Implementation strategy for complete pathogen reduction technology treated apheresis platelet inventory

Background Bacterial contamination in platelets remain a major public health concern, which prompted the US Food and Drug Administration guidance for bacterial contamination mitigation. Pathogen reduction technology (PRT) is one mitigation strategy that has shown success in Europe over the last decade. Therefore, our center sought to transition from a dual system of bacterial culturing (BacT) and PRT to full PRT. Methods A 1 month pilot study was conducted to simulate 100% PRT conditions. Our center also collected baseline data on key platelet production metrics in the 4 months prior to 100% PRT and compared it to the 4 months post-implementation.

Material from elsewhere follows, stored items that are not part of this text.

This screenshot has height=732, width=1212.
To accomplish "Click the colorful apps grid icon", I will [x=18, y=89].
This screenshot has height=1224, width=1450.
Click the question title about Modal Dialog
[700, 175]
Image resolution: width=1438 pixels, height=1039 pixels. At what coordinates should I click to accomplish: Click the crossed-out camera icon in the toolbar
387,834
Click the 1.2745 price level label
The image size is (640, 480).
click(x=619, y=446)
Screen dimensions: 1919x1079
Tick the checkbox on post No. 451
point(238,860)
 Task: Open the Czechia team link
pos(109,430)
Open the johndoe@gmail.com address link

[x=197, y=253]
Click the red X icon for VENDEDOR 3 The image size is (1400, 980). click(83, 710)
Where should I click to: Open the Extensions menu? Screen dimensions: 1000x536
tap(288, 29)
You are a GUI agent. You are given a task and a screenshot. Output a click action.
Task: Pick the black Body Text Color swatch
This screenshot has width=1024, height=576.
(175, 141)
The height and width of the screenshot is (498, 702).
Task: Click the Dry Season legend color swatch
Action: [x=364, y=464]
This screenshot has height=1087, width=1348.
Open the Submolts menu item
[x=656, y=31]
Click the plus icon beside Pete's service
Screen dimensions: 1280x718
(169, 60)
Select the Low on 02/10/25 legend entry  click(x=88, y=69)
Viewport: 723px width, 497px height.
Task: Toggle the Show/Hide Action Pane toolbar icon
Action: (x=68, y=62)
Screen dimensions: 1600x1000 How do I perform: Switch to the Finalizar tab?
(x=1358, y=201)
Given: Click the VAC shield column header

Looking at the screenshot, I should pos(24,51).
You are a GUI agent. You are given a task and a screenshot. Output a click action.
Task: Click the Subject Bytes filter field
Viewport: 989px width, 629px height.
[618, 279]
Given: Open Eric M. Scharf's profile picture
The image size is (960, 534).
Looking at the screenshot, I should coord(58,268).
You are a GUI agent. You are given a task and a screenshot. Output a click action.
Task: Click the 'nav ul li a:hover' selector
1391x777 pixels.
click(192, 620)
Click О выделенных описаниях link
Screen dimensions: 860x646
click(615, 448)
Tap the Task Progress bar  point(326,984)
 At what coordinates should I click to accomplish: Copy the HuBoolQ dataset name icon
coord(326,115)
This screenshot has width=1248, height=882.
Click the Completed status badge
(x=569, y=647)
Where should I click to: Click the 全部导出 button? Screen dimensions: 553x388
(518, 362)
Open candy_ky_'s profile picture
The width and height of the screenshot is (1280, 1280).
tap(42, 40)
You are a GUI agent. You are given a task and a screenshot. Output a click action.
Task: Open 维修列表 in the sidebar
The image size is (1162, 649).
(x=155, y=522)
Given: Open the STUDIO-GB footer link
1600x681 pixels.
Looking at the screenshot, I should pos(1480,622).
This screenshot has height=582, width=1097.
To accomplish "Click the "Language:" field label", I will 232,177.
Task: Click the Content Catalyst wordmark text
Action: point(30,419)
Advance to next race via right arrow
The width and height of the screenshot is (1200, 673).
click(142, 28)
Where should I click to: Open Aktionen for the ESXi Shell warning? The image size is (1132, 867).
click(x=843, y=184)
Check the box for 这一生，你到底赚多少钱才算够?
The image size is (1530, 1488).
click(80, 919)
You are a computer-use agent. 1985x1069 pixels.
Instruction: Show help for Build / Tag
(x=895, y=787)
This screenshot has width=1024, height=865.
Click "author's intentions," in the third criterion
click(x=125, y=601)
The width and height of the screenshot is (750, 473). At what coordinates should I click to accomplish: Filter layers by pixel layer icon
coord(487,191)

Results The pilot study showed no statistical differences in split rate, proportion of low-yield products, or proportion of single, double, and triple collections. The only observed difference was an 11 min increase in the average duration of double collections. Our baseline versus post-implementation monitoring showed no difference in split rate, discard rate, percentage of low-yield units, and average yield of low yield units. Statistical differences were detected in the proportion of single, double, and triple collections, as well as the average yield of full dose products. Roughly 20% of our inventory consisted of low-yield products. Discussion With suitable mitigation strategies, transitioning to a full PRT inventory may result in higher net margins while not adversely affecting overall platelet production. A pilot study is a good way to project potential effects of switching from a dual BacT and PRT inventory to full PRT, and can be adopted by other centers aiming to make the transition.